The SBA has also asked the board of supervisors to approve making the bridge a designated site through Silos and Smokestacks. Brannaman explained the action would put the bridge in the organization’s brochure, on its website and therefore bring “a little more national notoriety.” The move would also potentially open the door to further grant money. Graves listed a few Johnson County sites which already have the designation.
“It’s good” he said. “One of their main themes is ‘farm to market,’ so certainly, one of the earliest farm to market efforts here.”
The tentative plan is for a panel on each side of the bridge with perhaps a couple in the middle. “If they access the bridge from either side they’ll be able to see the messages,” Brannaman said. The history that will be described peaked Grave’s interest.
“It’s really kind of amazing; it’s a classic example of political isolation,” he said explaining how Sutliff had no crossing even though by the time of the Civil War, Johnson County was “the most bridged county in the state. But clear up to almost the turn of the 20th century, they were still using a ferry! It’s amazing to me that a ferry could still be in existence, but that was the only way they could get across.”
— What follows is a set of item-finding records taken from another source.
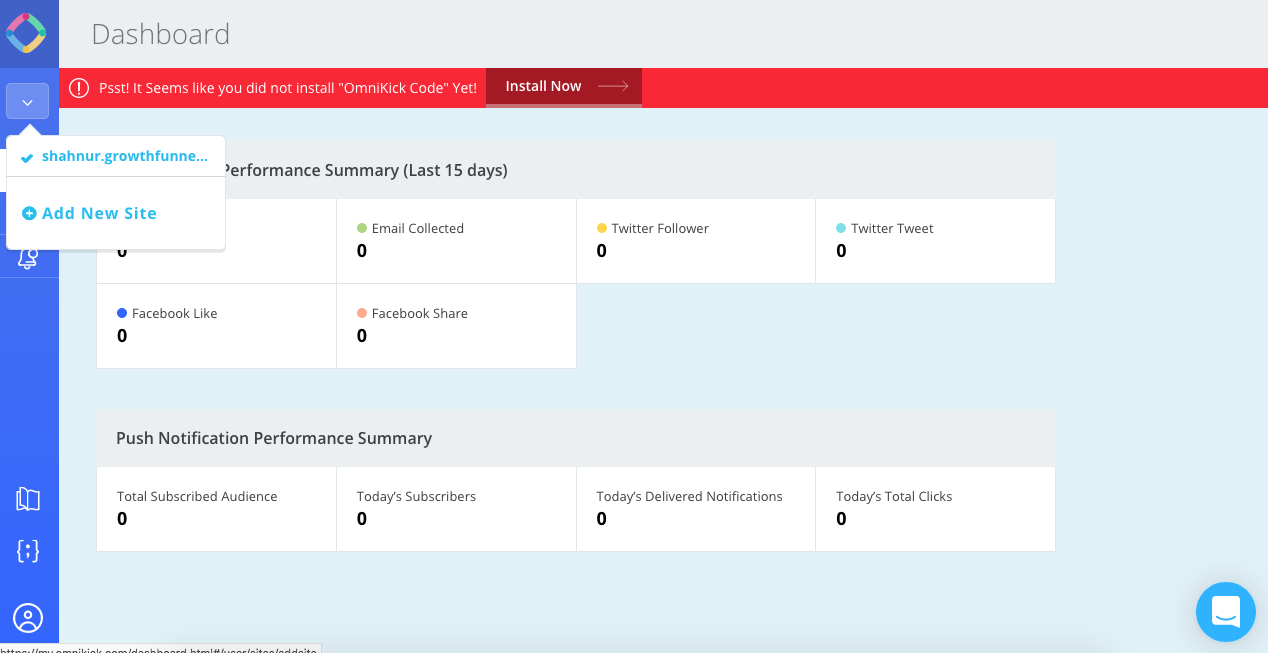Collapse the site selector dropdown

pyautogui.click(x=27, y=101)
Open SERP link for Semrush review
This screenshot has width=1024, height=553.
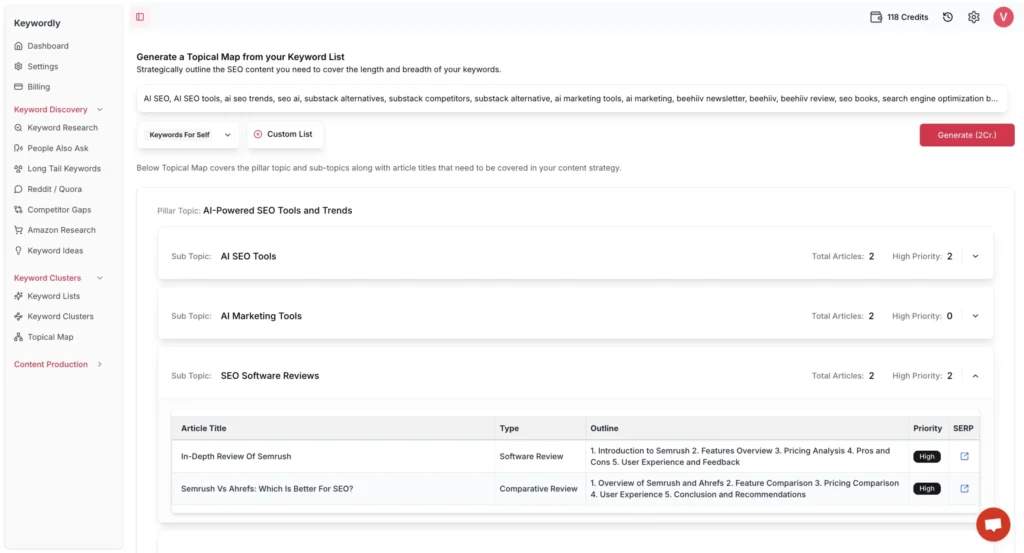coord(964,457)
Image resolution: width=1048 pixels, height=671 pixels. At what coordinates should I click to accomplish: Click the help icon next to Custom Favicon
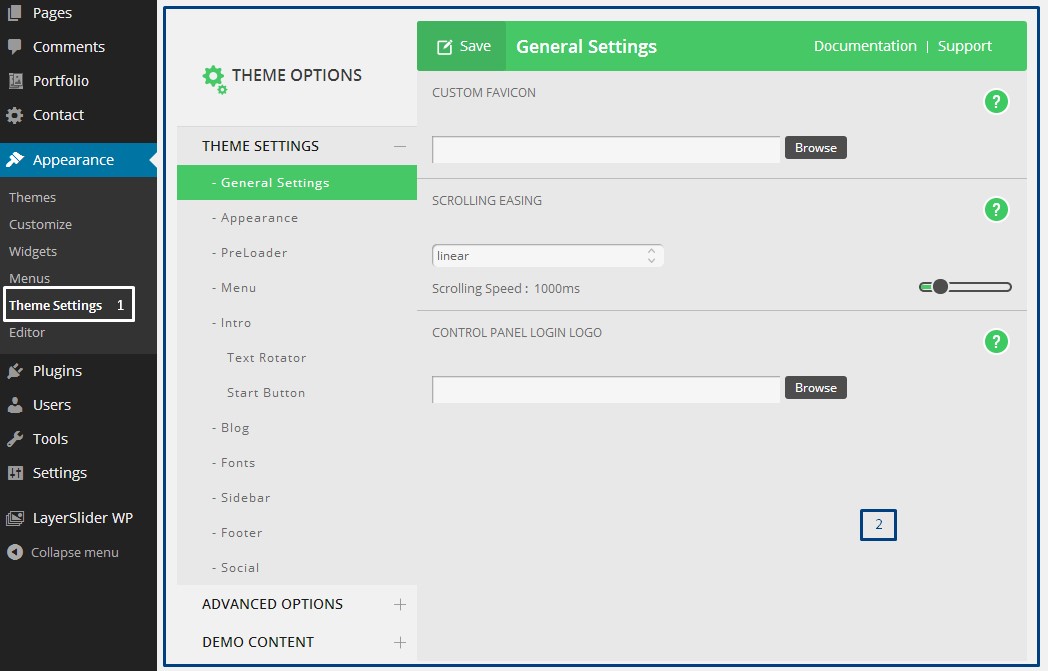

Graves said the people of Sutliff and Cedar Township had been clamoring for a bridge. The formation of a sand bar “forced the issue” as the ferry could no longer operate and the bridge was built. He added the Parker style was cutting edge technology for the time (1898) and built at a total cost of $12,000.
In contrast, the Federal Emergency Management Agency is spending nearly $2 million in taxpayer money to repair, upgrade and rebuild the bridge.
Interpretive panels were among the recommendations of a group of five University of Iowa graduate students who worked with the SBA and the conservation board in an effort to develop a “sustainable, practical plan for the Sutliff Bridge and its surrounding area.” A public input forum was held in April of 2011, and the group presented its findings to the board in June of last year. At the time, the possibility of using salvaged material from the destroyed east span was discussed, with lead engineer Tim McDermott of VJ Engineering noting there was enough useable material from the destroyed span for two informational signs or plaques, most likely one on either end.
Graves showed a sample of the panel material from Fossil Industries, the firm the SBA is working with for the job, and told the board signs from Fossil Industries have been placed at the Knight Pavilion in Kent Park as well as at the Chia Fen. Rather than steel or iron, the material is a polycarbonate that Fossil Industries claims is ultraviolet (UV) ray resistant. However, Graves has noticed some slight fading on one sign after about a year in service. He wasn’t overly surprised however.
“With the brutality of the kind of sun we’ve had, it’s faded all of us.” The material is vandal resistant, but he acknowledged “someone with a handful of rocks or a sharp shovel” could, of course, do damage as nothing is vandal proof, suggesting even “an enterprising lad with a hatchet” could come along. “Otherwise,” he said, “they take a beating. This is the best thing I’ve found on the market.”
No formal action was taken by the conservation board as the presentation was primarily to inform and seek input. “I think that it’s been a collaborative effort and it’s gonna work out pretty good,” Graves said.